Page excerpt
The CERS comparative product laboratory test on 12 organic tea brands has discovered the presence of heavy metals—like lead and copper-in all of them. However, these metals were present in these organic brands within the specified limits. Three conventional tea brands—which do not claim to be 'organic'—were also tested. All these three conventional tea brands contained heavy metals such as lead and copper—along with traces of pesticides.
The results revealed that the highest amount of lead was found in 'Organic Tea Tulsi Green'—1.4 parts per million (ppm—and the lowest was in 'Indien Gold—Broken' (0.1ppm). Amongst the conventional brands, 'Wagh Bakri Strong CTC' had the highest level of 1.3ppm and the lowest level was found in 'Tata Tea Premium' and 'Brooke Bond Red Label'—both with 0.9ppm.

Part of a data file:
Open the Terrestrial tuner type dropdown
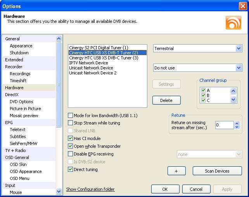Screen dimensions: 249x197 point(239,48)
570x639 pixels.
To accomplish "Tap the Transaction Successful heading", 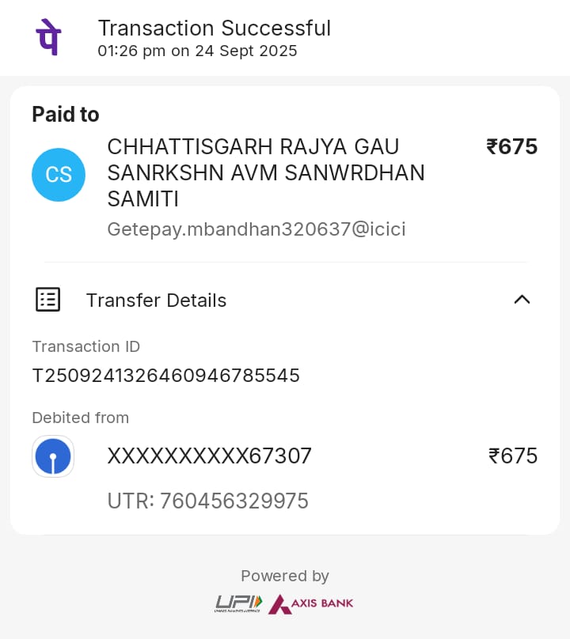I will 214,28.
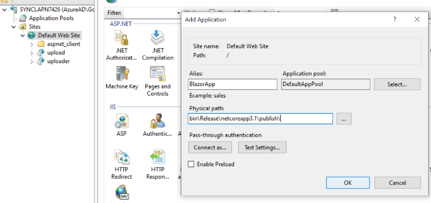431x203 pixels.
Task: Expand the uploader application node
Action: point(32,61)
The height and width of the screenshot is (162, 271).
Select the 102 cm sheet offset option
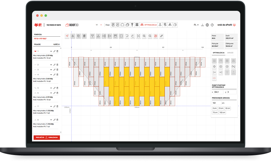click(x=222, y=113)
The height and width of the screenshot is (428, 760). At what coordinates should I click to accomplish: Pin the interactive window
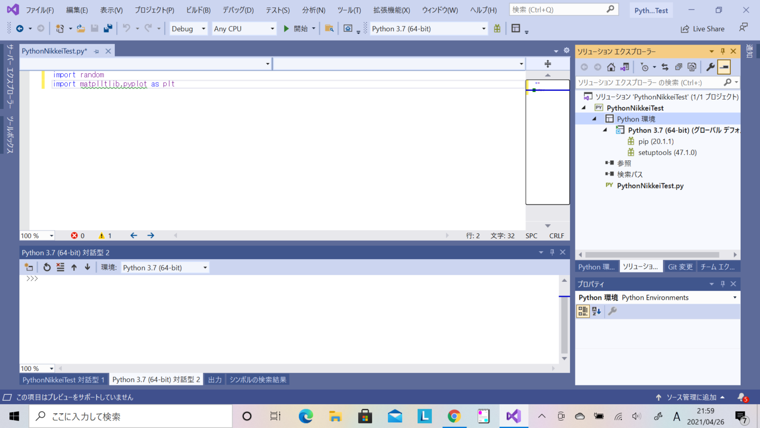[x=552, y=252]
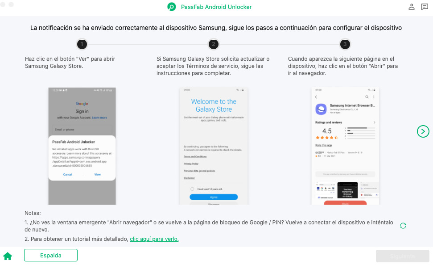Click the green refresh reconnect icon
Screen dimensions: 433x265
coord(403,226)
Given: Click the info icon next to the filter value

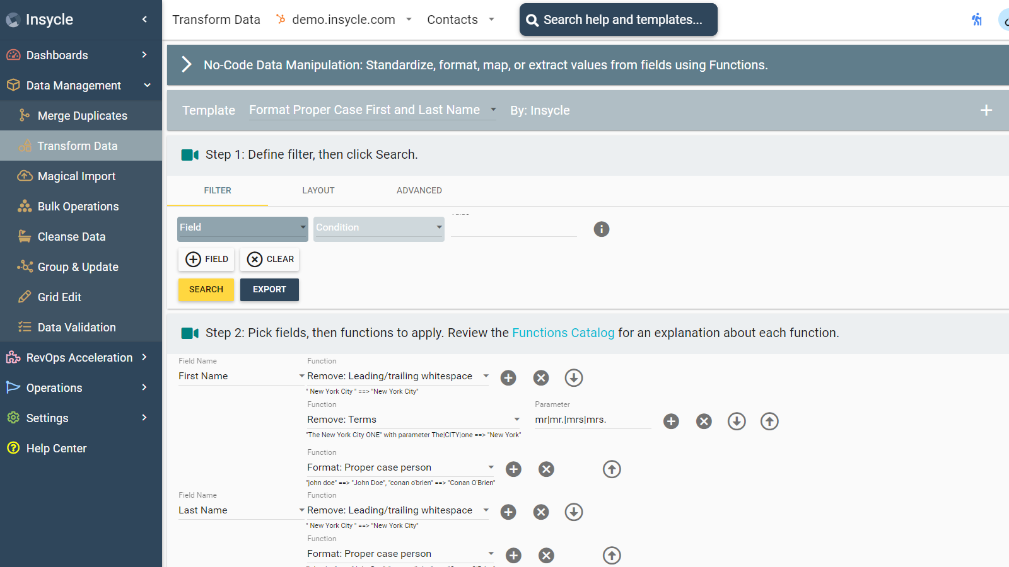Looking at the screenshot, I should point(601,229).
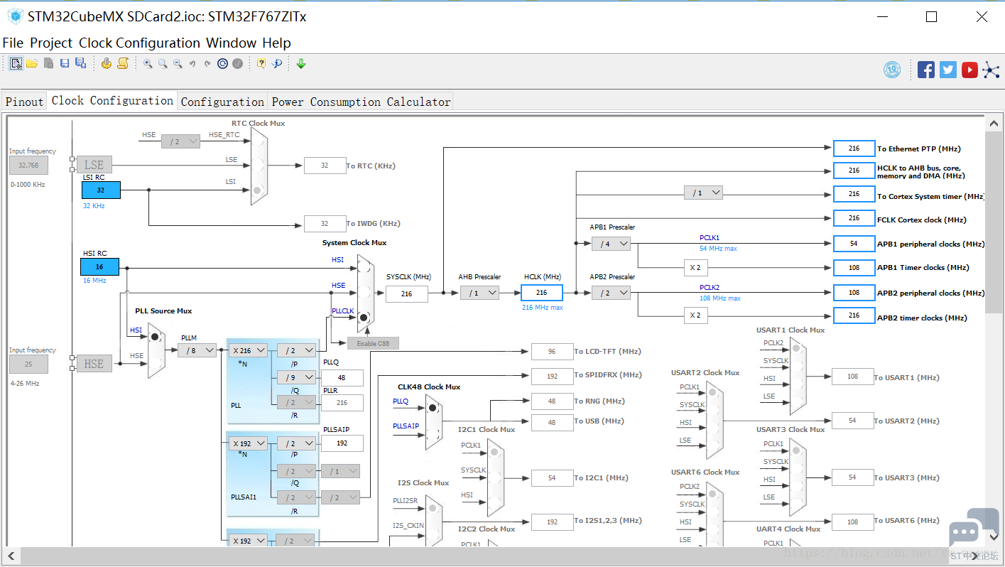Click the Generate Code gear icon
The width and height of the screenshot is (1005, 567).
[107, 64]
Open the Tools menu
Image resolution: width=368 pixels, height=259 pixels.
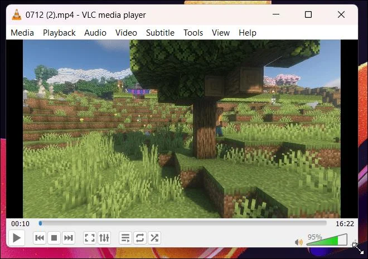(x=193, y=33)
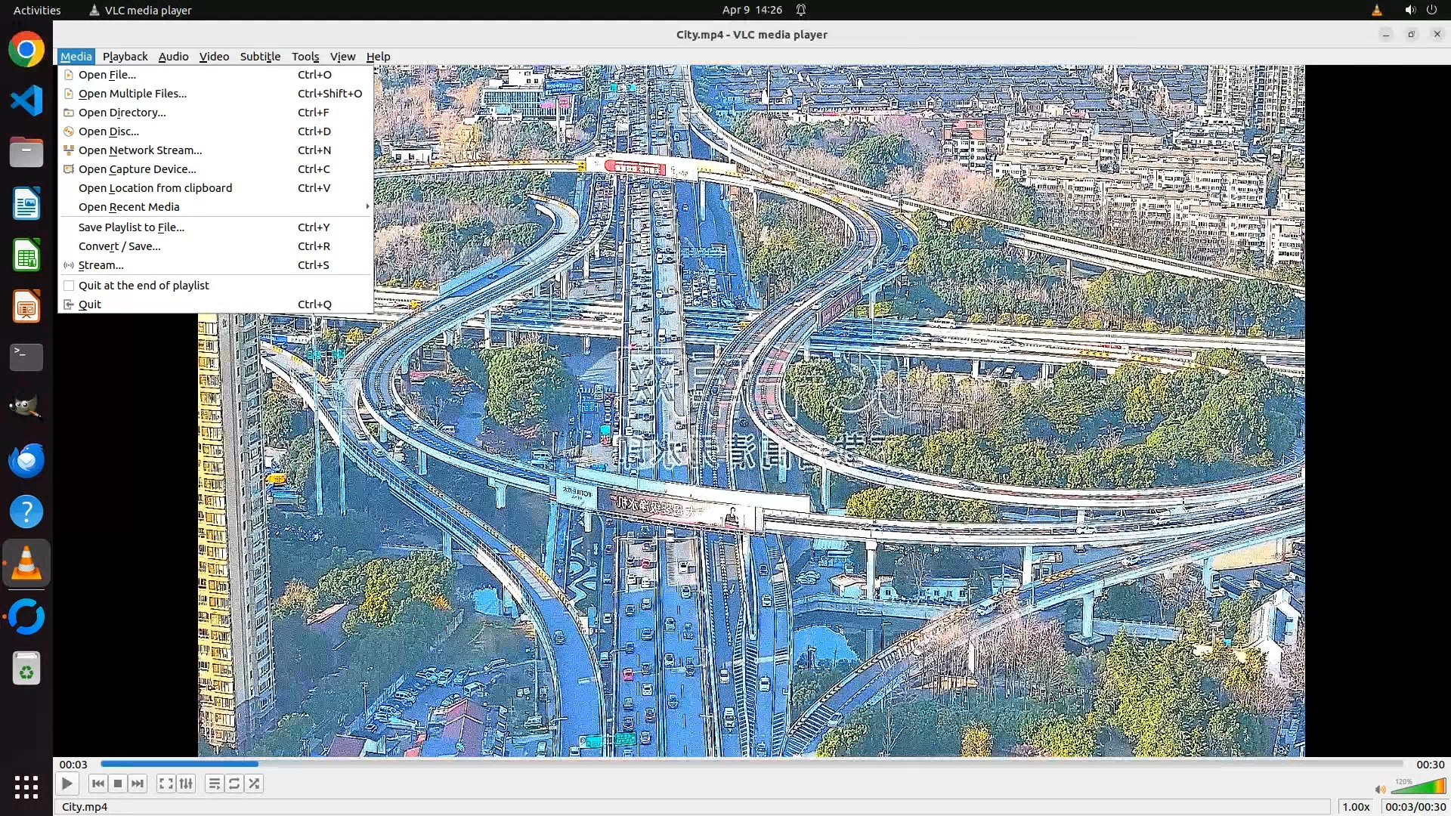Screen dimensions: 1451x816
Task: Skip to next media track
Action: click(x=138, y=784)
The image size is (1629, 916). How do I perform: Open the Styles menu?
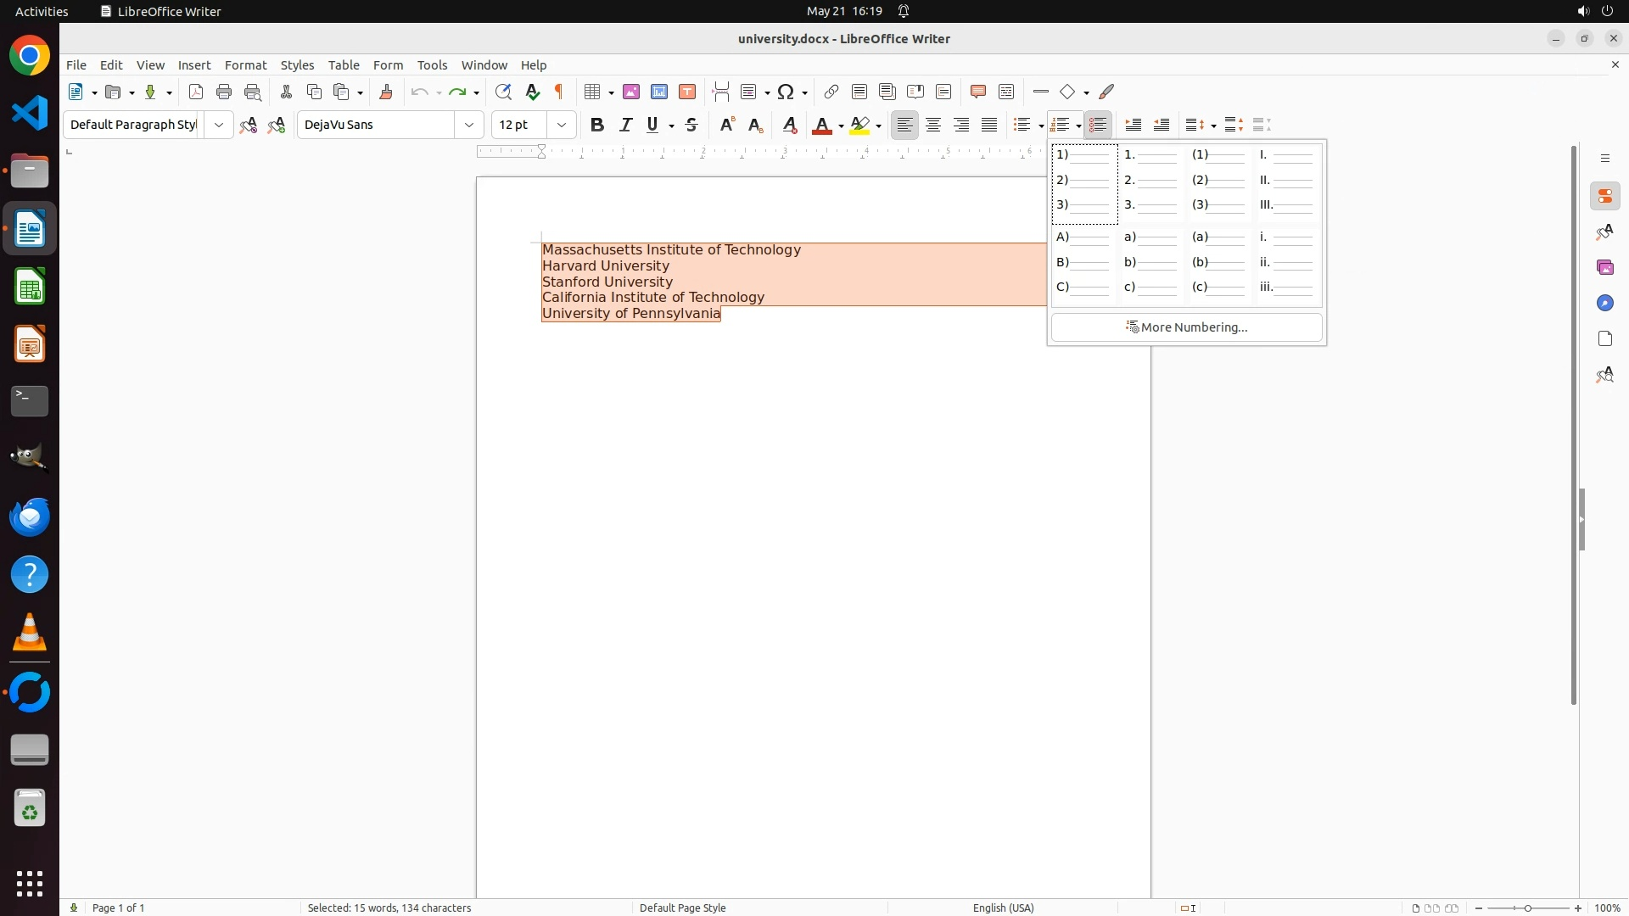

Prompt 1
In the tea testing text, can you repeat the passage from "The CERS comparative" to "Label'—both with 0.9ppm."?
Prompt 2
Answer these questions from the tea testing text:
(a) How many organic tea brands were tested?
(b) Which organic brand had the highest amount of lead?
(c) Which two conventional brands had the lowest lead level?

Full response 1
The CERS comparative product laboratory test on 12 organic tea brands has discovered the presence of heavy metals—like lead and copper-in all of them. However, these metals were present in these organic brands within the specified limits. Three conventional tea brands—which do not claim to be 'organic'—were also tested. All these three conventional tea brands contained heavy metals such as lead and copper—along with traces of pesticides.
The results revealed that the highest amount of lead was found in 'Organic Tea Tulsi Green'—1.4 parts per million (ppm—and the lowest was in 'Indien Gold—Broken' (0.1ppm). Amongst the conventional brands, 'Wagh Bakri Strong CTC' had the highest level of 1.3ppm and the lowest level was found in 'Tata Tea Premium' and 'Brooke Bond Red Label'—both with 0.9ppm.

Full response 2
(a) 12
(b) 'Organic Tea Tulsi Green' (1.4 ppm)
(c) 'Tata Tea Premium' and 'Brooke Bond Red Label' (0.9 ppm each)